### Ausgangstext
Wenn Kollegen trauern

wahrnehmen verstehen helfen

von Franziska Offermann

Schon vor einigen Jahren hat das Team von SOCIUS Erfahrung mit gleich zwei trauernden Kolleg:innen gemacht, die innerhalb kürzester Zeit geliebte Menschen gehen lassen mussten. Das damals 8 köpfige Team hat quasi intuitiv reagiert: empathisch, verständnisvoll, geduldig. Die vorherigen Trauerfälle im Leben der Teammitglieder betrafen alte Eltern. Hier war es plötzlich anders, mit Geschwistern und Freundinnen. Das machte einen Unterschied.

Mich hat das Thema „Trauer am Arbeitsplatz“ seitdem immer wieder sehr beschäftigt. Und nicht nur dort, sondern auch sonst in unserer Gesellschaft. Oft erlebe ich Sprachlosigkeit, Zögern, Zurückhaltung… als ob Schweigen den Schmerz lindert.

Gleichzeitig beziehen wir uns in unserer Arbeit als Veränderungsbegleitung oft auf Trauerprozesse, wie sie Elisabeth Kübeler-Ross in Ihrer Trauerkurve beschrieben hat. Denn die Phasen der emotionalen Verarbeitung können hier und da ähnlich sein.

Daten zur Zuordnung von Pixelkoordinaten
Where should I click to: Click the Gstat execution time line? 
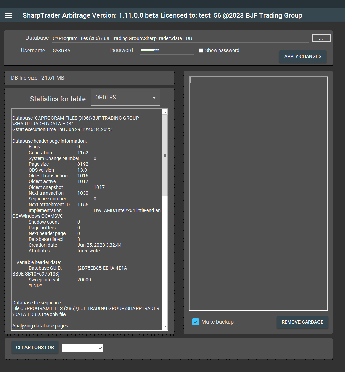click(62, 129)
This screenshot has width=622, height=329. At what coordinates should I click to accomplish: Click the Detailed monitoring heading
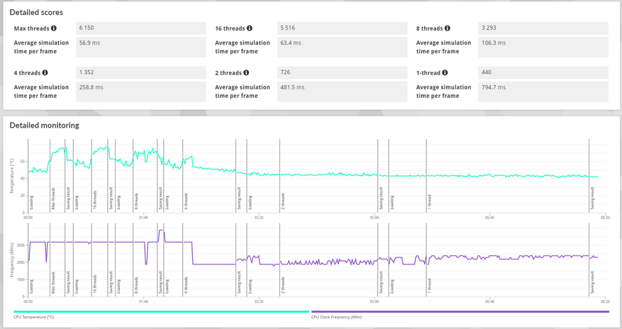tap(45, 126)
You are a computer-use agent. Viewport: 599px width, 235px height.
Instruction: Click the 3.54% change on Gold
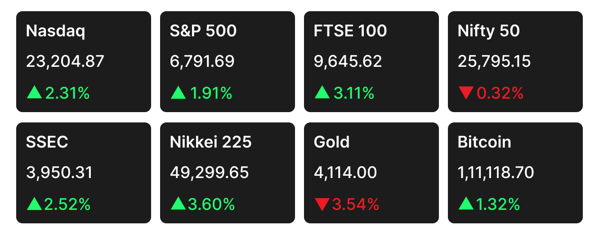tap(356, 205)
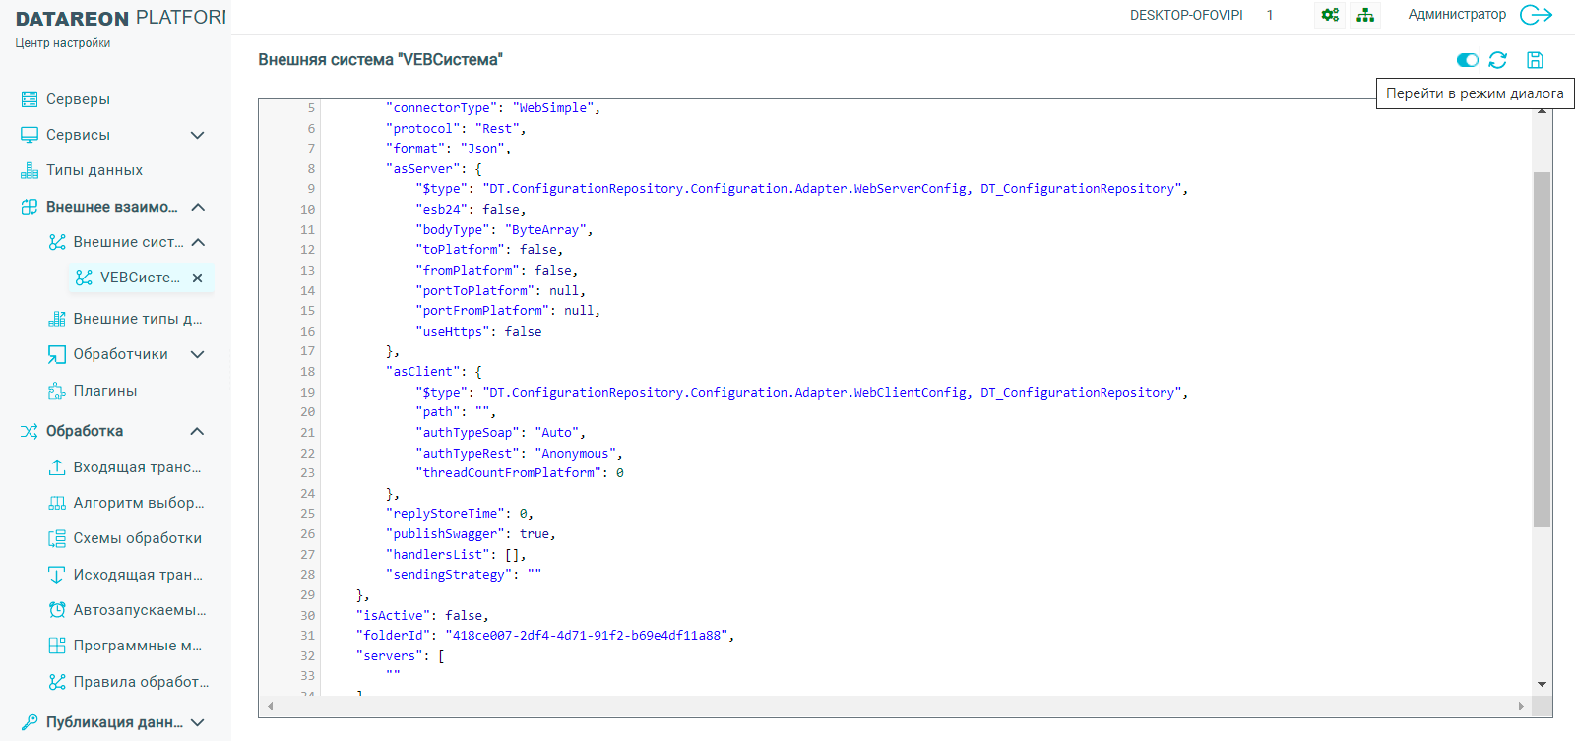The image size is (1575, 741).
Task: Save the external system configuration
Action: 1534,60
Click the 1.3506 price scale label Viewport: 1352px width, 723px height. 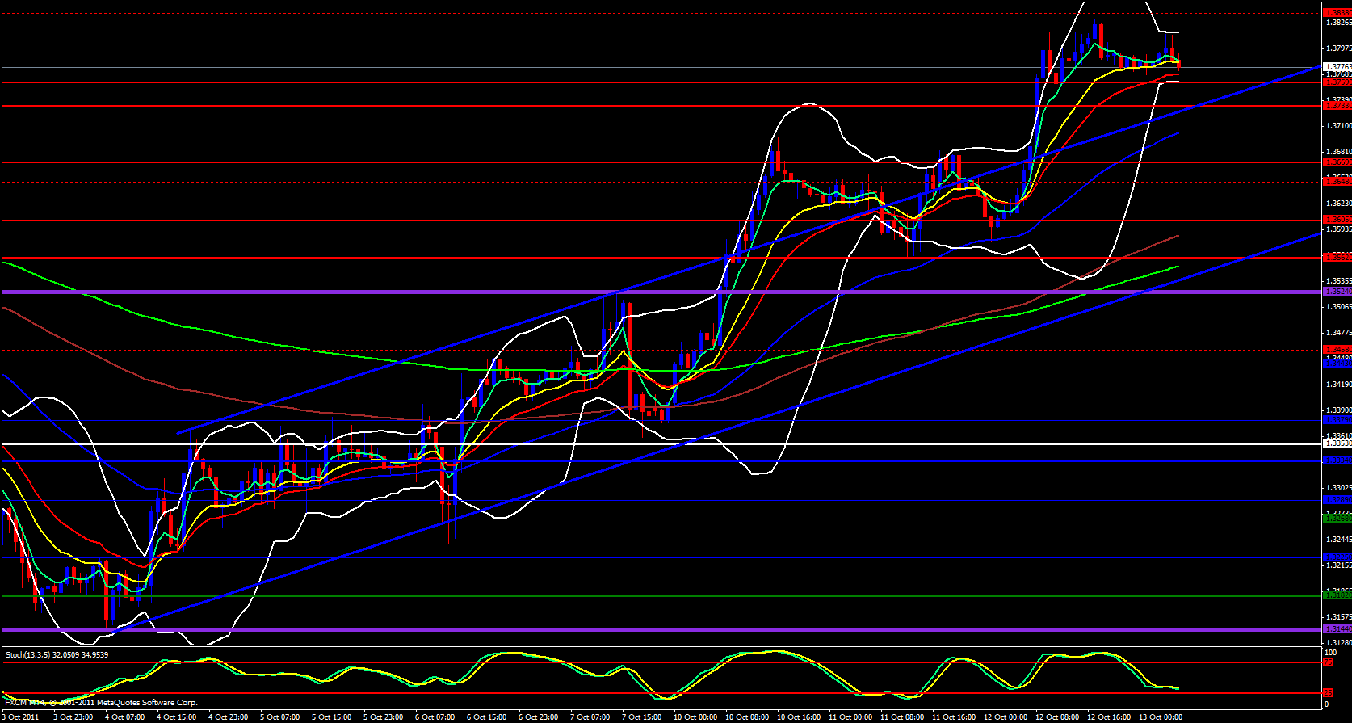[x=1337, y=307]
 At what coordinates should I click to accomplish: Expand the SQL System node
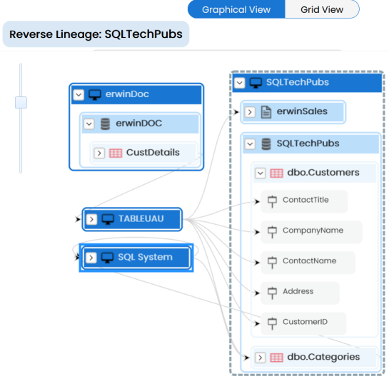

### Deine Aufgabe
Führe den Text über Trauer am Arbeitsplatz nach seinem letzten Satz weiter. Das Material brauchst du hier nicht.

### Deine Antwort
Franziska Offermann habe ich im Rahmen des Bohana-Netzwerkes kennengelernt, in dem sich Menschen zusammen finden, die mit den Themen Trauer – Sterben – Bestattung beruflich zu tun haben und das eine Plattform ist, für Menschen, die Begleitung suchen, sich informieren wollen, oder sich um das eigene „vorbereitet sein“ bemühen. 

Ihr Buch hat Franziska schon 2016 veröffentlicht und es beginnt mit ihrer ganz persönlichen Geschichte: wie der Tod eines Kindes ihr Leben für immer veränderte. Sie erzählt wie sie – die promovierte Pharmazeutin – erlebte, dass sich nach diesem Ereignis auch in ihrem Arbeitsleben alles änderte und wie ihr immer klarer wurde, dass sie neue berufliche Wege gehen muss. Sie war lange intensiv engagiert im Bundesverband Verwaister Eltern e.V. und gründete dann ihr Unternehmen Lucera – Integration von Trauer im System.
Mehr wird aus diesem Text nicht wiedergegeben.